Information given Block Start

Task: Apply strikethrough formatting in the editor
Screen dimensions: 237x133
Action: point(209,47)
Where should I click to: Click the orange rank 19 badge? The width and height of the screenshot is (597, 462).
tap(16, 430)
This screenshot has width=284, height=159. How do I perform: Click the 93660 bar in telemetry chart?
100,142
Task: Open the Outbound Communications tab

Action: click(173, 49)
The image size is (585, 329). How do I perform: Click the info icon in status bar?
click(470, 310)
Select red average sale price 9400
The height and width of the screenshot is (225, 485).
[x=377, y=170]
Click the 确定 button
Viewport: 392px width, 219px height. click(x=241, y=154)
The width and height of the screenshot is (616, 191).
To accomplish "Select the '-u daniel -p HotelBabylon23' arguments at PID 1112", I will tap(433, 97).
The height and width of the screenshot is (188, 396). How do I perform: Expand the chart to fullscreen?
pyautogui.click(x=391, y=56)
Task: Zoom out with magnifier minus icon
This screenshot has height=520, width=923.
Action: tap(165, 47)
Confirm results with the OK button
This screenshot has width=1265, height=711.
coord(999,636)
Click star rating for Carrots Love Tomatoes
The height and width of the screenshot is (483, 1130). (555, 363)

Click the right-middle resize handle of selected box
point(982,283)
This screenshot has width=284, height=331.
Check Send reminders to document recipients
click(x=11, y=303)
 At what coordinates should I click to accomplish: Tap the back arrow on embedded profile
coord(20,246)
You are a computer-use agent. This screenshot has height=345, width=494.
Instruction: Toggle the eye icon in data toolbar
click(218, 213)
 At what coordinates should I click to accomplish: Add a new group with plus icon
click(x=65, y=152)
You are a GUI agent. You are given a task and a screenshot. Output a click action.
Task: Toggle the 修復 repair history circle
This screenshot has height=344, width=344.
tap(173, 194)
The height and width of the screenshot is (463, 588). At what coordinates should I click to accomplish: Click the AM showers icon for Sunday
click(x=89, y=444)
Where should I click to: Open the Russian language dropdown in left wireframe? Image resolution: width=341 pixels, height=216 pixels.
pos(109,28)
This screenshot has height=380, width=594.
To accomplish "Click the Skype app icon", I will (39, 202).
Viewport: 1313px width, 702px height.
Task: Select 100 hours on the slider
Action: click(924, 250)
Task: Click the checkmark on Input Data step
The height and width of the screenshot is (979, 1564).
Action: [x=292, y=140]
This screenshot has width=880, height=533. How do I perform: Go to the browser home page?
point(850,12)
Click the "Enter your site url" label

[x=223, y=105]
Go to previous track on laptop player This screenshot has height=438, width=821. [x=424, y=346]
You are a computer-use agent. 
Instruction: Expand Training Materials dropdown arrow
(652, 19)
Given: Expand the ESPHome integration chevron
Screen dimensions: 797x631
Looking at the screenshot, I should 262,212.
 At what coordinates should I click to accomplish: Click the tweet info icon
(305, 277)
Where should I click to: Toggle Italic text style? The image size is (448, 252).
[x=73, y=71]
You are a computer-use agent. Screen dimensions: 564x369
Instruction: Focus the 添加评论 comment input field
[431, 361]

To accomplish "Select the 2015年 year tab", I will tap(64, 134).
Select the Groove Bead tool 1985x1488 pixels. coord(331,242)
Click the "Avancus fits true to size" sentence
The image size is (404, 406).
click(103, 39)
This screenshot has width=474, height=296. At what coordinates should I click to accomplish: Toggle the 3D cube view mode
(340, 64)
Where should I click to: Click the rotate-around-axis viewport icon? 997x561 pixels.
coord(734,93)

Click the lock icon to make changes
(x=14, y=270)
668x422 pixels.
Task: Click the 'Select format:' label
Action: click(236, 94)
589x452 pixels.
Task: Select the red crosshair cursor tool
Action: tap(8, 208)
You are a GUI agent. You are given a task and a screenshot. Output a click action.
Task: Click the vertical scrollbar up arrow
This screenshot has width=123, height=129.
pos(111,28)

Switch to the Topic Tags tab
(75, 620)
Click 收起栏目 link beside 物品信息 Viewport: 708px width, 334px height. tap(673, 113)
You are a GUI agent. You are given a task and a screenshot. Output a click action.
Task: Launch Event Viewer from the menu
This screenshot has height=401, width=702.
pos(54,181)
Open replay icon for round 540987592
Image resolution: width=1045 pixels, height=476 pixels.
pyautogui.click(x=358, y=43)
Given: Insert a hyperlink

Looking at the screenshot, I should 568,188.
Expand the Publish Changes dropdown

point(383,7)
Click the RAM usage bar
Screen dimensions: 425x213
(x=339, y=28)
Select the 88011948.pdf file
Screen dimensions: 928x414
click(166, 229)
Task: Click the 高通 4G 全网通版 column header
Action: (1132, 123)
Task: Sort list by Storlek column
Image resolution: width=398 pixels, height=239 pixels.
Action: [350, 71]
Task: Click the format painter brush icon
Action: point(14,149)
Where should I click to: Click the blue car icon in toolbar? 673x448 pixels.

Information given Block End

▸ Work task:
Every entry must come back exactly as written above.

▸ Exercise answer:
Task: Apply strikethrough formatting in the editor
Screen dimensions: 237x133
Action: point(209,47)
Where should I click to: Click the orange rank 19 badge? The width and height of the screenshot is (597, 462).
tap(16, 430)
This screenshot has width=284, height=159. How do I perform: Click the 93660 bar in telemetry chart?
100,142
Task: Open the Outbound Communications tab

Action: click(173, 49)
The image size is (585, 329). How do I perform: Click the info icon in status bar?
click(470, 310)
Select red average sale price 9400
The height and width of the screenshot is (225, 485).
[x=377, y=170]
Click the 确定 button
Viewport: 392px width, 219px height. click(x=241, y=154)
The width and height of the screenshot is (616, 191).
To accomplish "Select the '-u daniel -p HotelBabylon23' arguments at PID 1112", I will tap(433, 97).
The height and width of the screenshot is (188, 396). How do I perform: Expand the chart to fullscreen?
pyautogui.click(x=391, y=56)
Task: Zoom out with magnifier minus icon
This screenshot has height=520, width=923.
Action: tap(165, 47)
Confirm results with the OK button
This screenshot has width=1265, height=711.
coord(999,636)
Click star rating for Carrots Love Tomatoes
The height and width of the screenshot is (483, 1130). (555, 363)

Click the right-middle resize handle of selected box
point(982,283)
This screenshot has width=284, height=331.
Check Send reminders to document recipients
click(x=11, y=303)
 At what coordinates should I click to accomplish: Tap the back arrow on embedded profile
coord(20,246)
You are a computer-use agent. This screenshot has height=345, width=494.
Instruction: Toggle the eye icon in data toolbar
click(218, 213)
 At what coordinates should I click to accomplish: Add a new group with plus icon
click(x=65, y=152)
You are a GUI agent. You are given a task and a screenshot. Output a click action.
Task: Toggle the 修復 repair history circle
This screenshot has height=344, width=344.
tap(173, 194)
The height and width of the screenshot is (463, 588). At what coordinates should I click to accomplish: Click the AM showers icon for Sunday
click(x=89, y=444)
Where should I click to: Open the Russian language dropdown in left wireframe? Image resolution: width=341 pixels, height=216 pixels.
pos(109,28)
This screenshot has height=380, width=594.
To accomplish "Click the Skype app icon", I will (39, 202).
Viewport: 1313px width, 702px height.
Task: Select 100 hours on the slider
Action: click(924, 250)
Task: Click the checkmark on Input Data step
The height and width of the screenshot is (979, 1564).
Action: [x=292, y=140]
This screenshot has width=880, height=533. How do I perform: Go to the browser home page?
point(850,12)
Click the "Enter your site url" label

[x=223, y=105]
Go to previous track on laptop player This screenshot has height=438, width=821. [x=424, y=346]
You are a computer-use agent. 
Instruction: Expand Training Materials dropdown arrow
(652, 19)
Given: Expand the ESPHome integration chevron
Screen dimensions: 797x631
Looking at the screenshot, I should 262,212.
 At what coordinates should I click to accomplish: Click the tweet info icon
(305, 277)
Where should I click to: Toggle Italic text style? The image size is (448, 252).
[x=73, y=71]
You are a computer-use agent. Screen dimensions: 564x369
Instruction: Focus the 添加评论 comment input field
[431, 361]

To accomplish "Select the 2015年 year tab", I will tap(64, 134).
Select the Groove Bead tool 1985x1488 pixels. coord(331,242)
Click the "Avancus fits true to size" sentence
The image size is (404, 406).
click(103, 39)
This screenshot has width=474, height=296. At what coordinates should I click to accomplish: Toggle the 3D cube view mode
(340, 64)
Where should I click to: Click the rotate-around-axis viewport icon? 997x561 pixels.
coord(734,93)

Click the lock icon to make changes
(x=14, y=270)
668x422 pixels.
Task: Click the 'Select format:' label
Action: click(236, 94)
589x452 pixels.
Task: Select the red crosshair cursor tool
Action: tap(8, 208)
You are a GUI agent. You are given a task and a screenshot. Output a click action.
Task: Click the vertical scrollbar up arrow
This screenshot has width=123, height=129.
pos(111,28)

Switch to the Topic Tags tab
(75, 620)
Click 收起栏目 link beside 物品信息 Viewport: 708px width, 334px height. tap(673, 113)
You are a GUI agent. You are given a task and a screenshot. Output a click action.
Task: Launch Event Viewer from the menu
This screenshot has height=401, width=702.
pos(54,181)
Open replay icon for round 540987592
Image resolution: width=1045 pixels, height=476 pixels.
pyautogui.click(x=358, y=43)
Given: Insert a hyperlink

Looking at the screenshot, I should 568,188.
Expand the Publish Changes dropdown

point(383,7)
Click the RAM usage bar
Screen dimensions: 425x213
(x=339, y=28)
Select the 88011948.pdf file
Screen dimensions: 928x414
click(166, 229)
Task: Click the 高通 4G 全网通版 column header
Action: (1132, 123)
Task: Sort list by Storlek column
Image resolution: width=398 pixels, height=239 pixels.
Action: [350, 71]
Task: Click the format painter brush icon
Action: point(14,149)
Where should I click to: Click the blue car icon in toolbar? 673x448 pixels.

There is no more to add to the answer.